Workers Bear Larger Share of Health Premium Costs

The average employee contribution toward premiums for family coverage climbed 14 percent this year to nearly $4,000, according to a report by the Kaiser Family Foundation and the Health Research and Educational Trust released Thursday. Contributions for single coverage grew 15 percent.

(AP) — Researchers say workers are paying a larger portion of health insurance costs as businesses, trying to ride out the economic downturn, shift more of the burden to their employees.

The average employee contribution toward premiums for family coverage climbed 14 percent this year to nearly $4,000, according to a report by the Kaiser Family Foundation and the Health Research and Educational Trust released Thursday. Contributions for single coverage grew 15 percent.

Total premiums rose a modest 3 percent for family coverage and 5 percent for single employees.
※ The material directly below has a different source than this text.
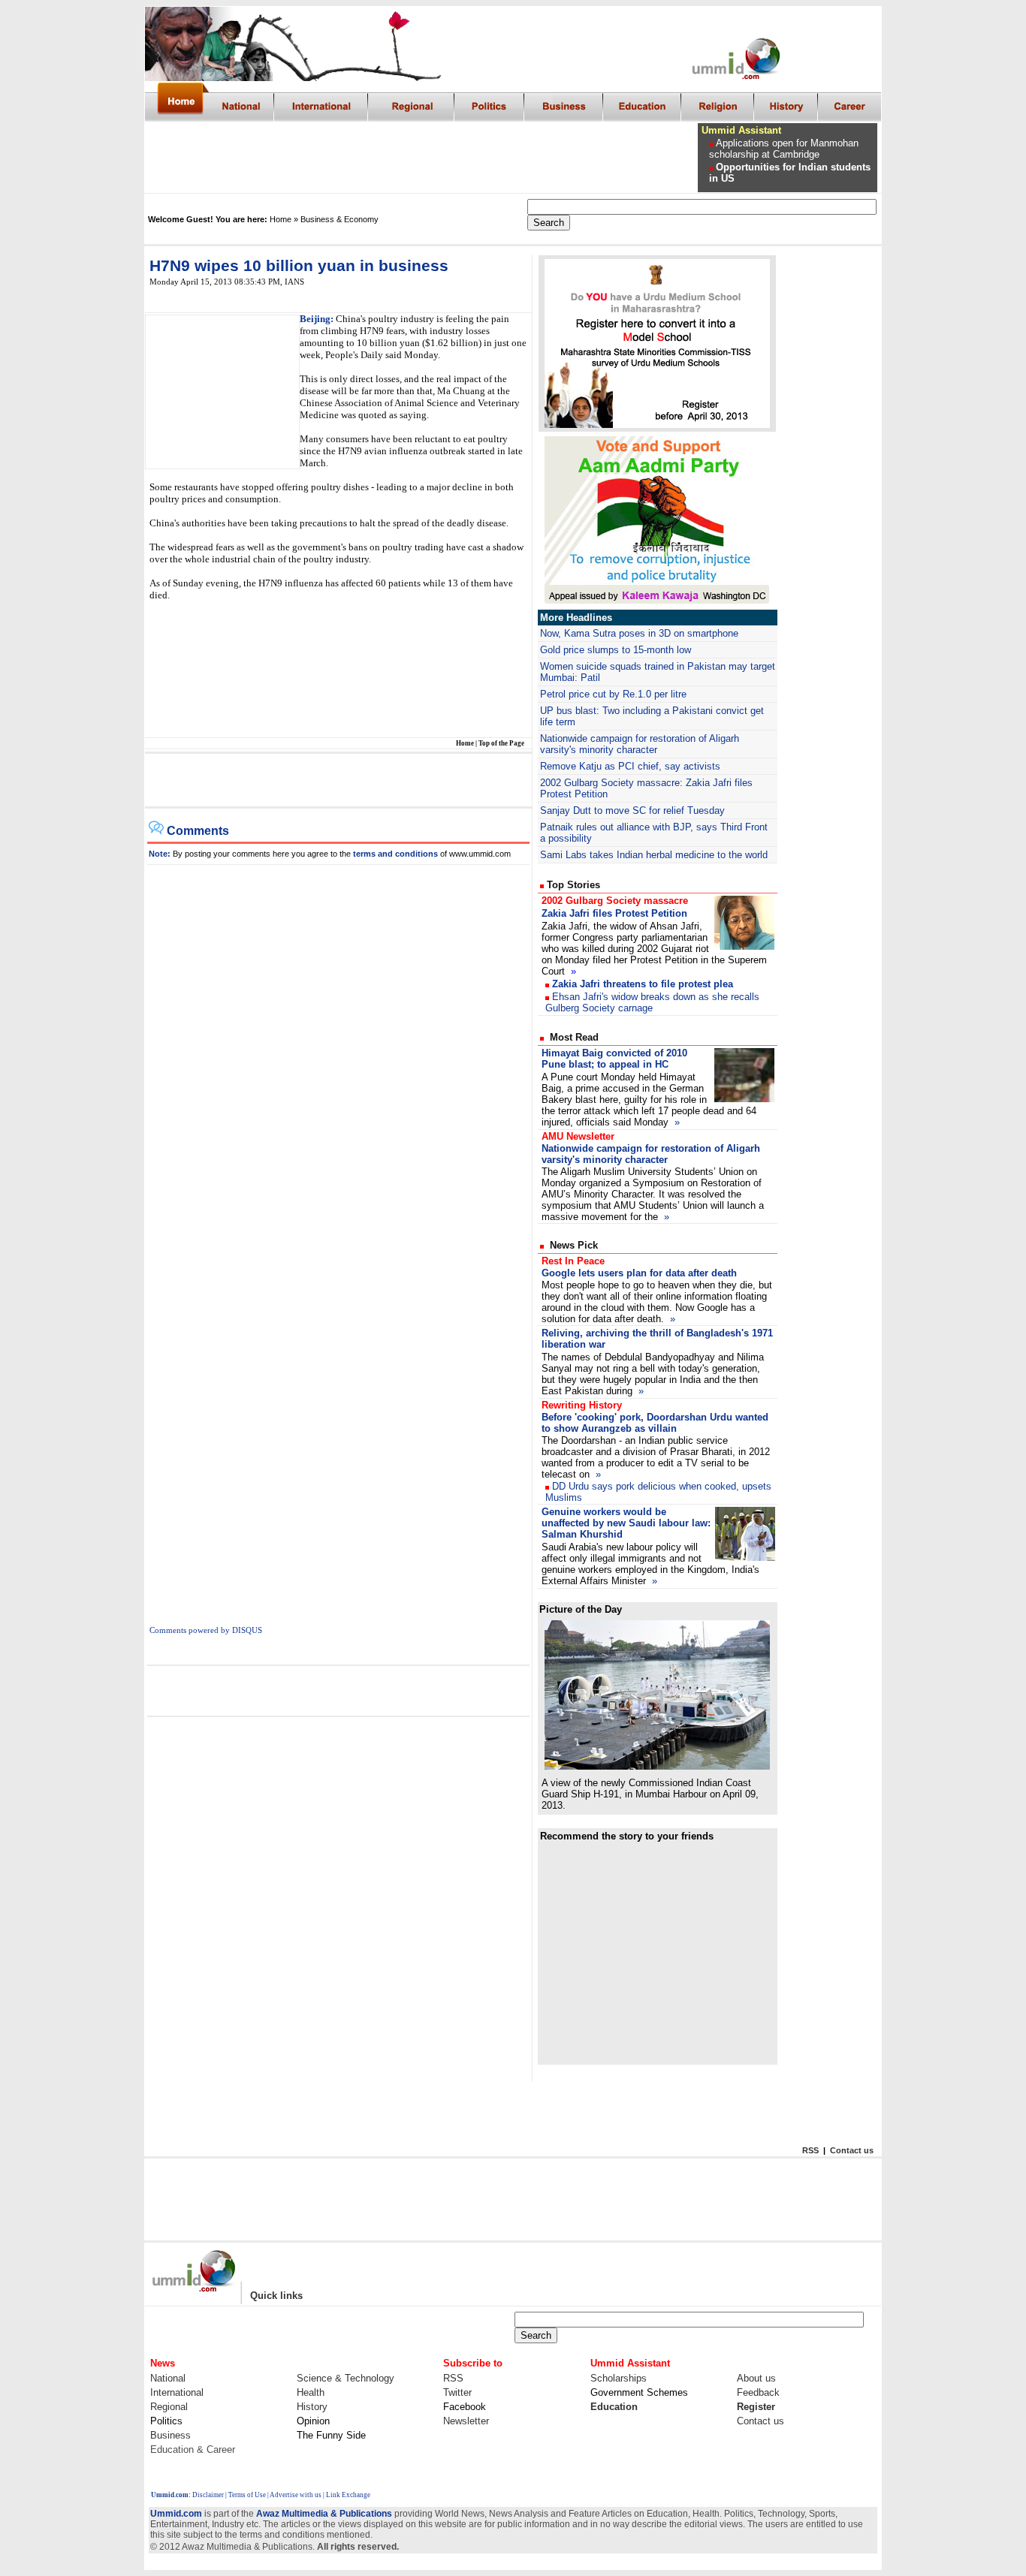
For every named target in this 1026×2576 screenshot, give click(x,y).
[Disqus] (338, 1052)
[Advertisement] (422, 157)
But Kaiser Family Foundation CEO Drew Altman said companies passed most of those increases on to workers instead of absorbing them as they usually do.

The nonprofit Kaiser and the research trust surveyed more than 3,000 randomly selected companies from across the country earlier this year.

Researchers found that businesses still pay at least 70 percent of the total premium, on average, for their workers. But they're asking workers to chip in more, and that goes beyond increasing the premium contribution.

"The coverage that employees get is looking less and less like the coverage that their parents used to get," Altman said.

A growing percentage of workers are covered by health insurance that requires them to pay a deductible of $1,000 or more before most coverage starts. The increase is most striking with smaller companies, where 46 percent of workers are enrolled in high-deductible plans, up from 16 percent in 2006.

At companies with 200 or more employees, 17 percent of covered workers had high-deductible plans, up from 6 percent four years ago.